Requirement - For this exercise, repeat every line of the material exactly.
Listed entries START
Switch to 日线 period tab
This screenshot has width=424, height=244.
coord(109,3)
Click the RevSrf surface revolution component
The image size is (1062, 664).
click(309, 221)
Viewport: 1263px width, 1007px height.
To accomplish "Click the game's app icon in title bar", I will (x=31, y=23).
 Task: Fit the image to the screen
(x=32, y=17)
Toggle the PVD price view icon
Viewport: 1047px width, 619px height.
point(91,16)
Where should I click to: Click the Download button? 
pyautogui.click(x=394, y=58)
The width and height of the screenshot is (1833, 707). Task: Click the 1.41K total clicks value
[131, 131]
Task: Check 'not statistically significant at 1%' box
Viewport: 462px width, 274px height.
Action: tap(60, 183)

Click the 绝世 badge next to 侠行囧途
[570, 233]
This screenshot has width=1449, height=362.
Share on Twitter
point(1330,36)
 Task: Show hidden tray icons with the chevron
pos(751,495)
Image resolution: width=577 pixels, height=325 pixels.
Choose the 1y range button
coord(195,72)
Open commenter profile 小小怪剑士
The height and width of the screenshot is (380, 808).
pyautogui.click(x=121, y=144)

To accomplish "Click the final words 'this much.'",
Listed entries END
Output below -
Switch to 日线 period tab
This screenshot has width=424, height=244.
coord(109,3)
Click the RevSrf surface revolution component
The image size is (1062, 664).
click(309, 221)
Viewport: 1263px width, 1007px height.
To accomplish "Click the game's app icon in title bar", I will (x=31, y=23).
 Task: Fit the image to the screen
(x=32, y=17)
Toggle the PVD price view icon
Viewport: 1047px width, 619px height.
point(91,16)
Where should I click to: Click the Download button? 
pyautogui.click(x=394, y=58)
The width and height of the screenshot is (1833, 707). Task: Click the 1.41K total clicks value
[131, 131]
Task: Check 'not statistically significant at 1%' box
Viewport: 462px width, 274px height.
Action: tap(60, 183)

Click the 绝世 badge next to 侠行囧途
[570, 233]
This screenshot has width=1449, height=362.
Share on Twitter
point(1330,36)
 Task: Show hidden tray icons with the chevron
pos(751,495)
Image resolution: width=577 pixels, height=325 pixels.
Choose the 1y range button
coord(195,72)
Open commenter profile 小小怪剑士
The height and width of the screenshot is (380, 808).
pyautogui.click(x=121, y=144)

To accomplish "Click the final words 'this much.'",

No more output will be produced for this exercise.